PROVIDED ENTRIES Start Marker

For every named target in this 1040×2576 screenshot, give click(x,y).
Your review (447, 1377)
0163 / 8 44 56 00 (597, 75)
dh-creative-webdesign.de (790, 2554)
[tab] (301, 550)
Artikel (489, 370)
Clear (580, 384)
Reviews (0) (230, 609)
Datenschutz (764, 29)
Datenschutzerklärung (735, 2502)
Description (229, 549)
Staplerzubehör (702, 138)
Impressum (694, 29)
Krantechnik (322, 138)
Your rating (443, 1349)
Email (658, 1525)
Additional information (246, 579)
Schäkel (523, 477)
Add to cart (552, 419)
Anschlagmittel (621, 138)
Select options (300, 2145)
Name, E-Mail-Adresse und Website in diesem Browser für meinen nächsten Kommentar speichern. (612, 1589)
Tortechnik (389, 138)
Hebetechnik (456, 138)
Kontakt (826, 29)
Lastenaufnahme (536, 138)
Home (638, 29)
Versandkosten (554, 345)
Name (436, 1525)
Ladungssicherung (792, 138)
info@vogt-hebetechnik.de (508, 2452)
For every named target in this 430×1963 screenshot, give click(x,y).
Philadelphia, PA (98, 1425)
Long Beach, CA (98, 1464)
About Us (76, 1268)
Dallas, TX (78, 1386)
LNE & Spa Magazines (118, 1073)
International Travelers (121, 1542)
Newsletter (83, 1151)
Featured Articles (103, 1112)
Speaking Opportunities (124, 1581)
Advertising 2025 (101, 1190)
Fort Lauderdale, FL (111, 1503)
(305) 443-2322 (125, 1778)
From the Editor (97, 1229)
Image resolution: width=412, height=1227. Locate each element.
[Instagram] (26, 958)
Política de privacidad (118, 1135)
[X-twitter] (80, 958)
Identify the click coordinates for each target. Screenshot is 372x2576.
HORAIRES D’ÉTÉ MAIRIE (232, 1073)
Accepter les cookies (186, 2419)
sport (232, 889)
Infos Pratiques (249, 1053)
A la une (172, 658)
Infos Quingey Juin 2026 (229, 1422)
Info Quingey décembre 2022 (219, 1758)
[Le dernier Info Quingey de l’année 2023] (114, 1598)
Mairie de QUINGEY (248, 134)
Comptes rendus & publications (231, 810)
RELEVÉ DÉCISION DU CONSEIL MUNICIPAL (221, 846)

PROVIDED ENTRIES End Marker

TASK PROMPT:
Without altering a single word, transcribe the entries above.

EXERCISE OUTPUT:
For every named target in this 1040×2576 screenshot, give click(x,y).
Your review (447, 1377)
0163 / 8 44 56 00 (597, 75)
dh-creative-webdesign.de (790, 2554)
[tab] (301, 550)
Artikel (489, 370)
Clear (580, 384)
Reviews (0) (230, 609)
Datenschutz (764, 29)
Datenschutzerklärung (735, 2502)
Description (229, 549)
Staplerzubehör (702, 138)
Impressum (694, 29)
Krantechnik (322, 138)
Your rating (443, 1349)
Email (658, 1525)
Additional information (246, 579)
Schäkel (523, 477)
Add to cart (552, 419)
Anschlagmittel (621, 138)
Select options (300, 2145)
Name, E-Mail-Adresse und Website in diesem Browser für meinen nächsten Kommentar speichern. (612, 1589)
Tortechnik (389, 138)
Hebetechnik (456, 138)
Kontakt (826, 29)
Lastenaufnahme (536, 138)
Home (638, 29)
Versandkosten (554, 345)
Name (436, 1525)
Ladungssicherung (792, 138)
info@vogt-hebetechnik.de (508, 2452)
For every named target in this 430×1963 screenshot, give click(x,y).
Philadelphia, PA (98, 1425)
Long Beach, CA (98, 1464)
About Us (76, 1268)
Dallas, TX (78, 1386)
LNE & Spa Magazines (118, 1073)
International Travelers (121, 1542)
Newsletter (83, 1151)
Featured Articles (103, 1112)
Speaking Opportunities (124, 1581)
Advertising 2025 (101, 1190)
Fort Lauderdale, FL (111, 1503)
(305) 443-2322 (125, 1778)
From the Editor (97, 1229)
Image resolution: width=412, height=1227. Locate each element.
[Instagram] (26, 958)
Política de privacidad (118, 1135)
[X-twitter] (80, 958)
Identify the click coordinates for each target. Screenshot is 372x2576.
HORAIRES D’ÉTÉ MAIRIE (232, 1073)
Accepter les cookies (186, 2419)
sport (232, 889)
Infos Pratiques (249, 1053)
A la une (172, 658)
Infos Quingey Juin 2026 (229, 1422)
Info Quingey décembre 2022 (219, 1758)
[Le dernier Info Quingey de l’année 2023] (114, 1598)
Mairie de QUINGEY (248, 134)
Comptes rendus & publications (231, 810)
RELEVÉ DÉCISION DU CONSEIL MUNICIPAL (221, 846)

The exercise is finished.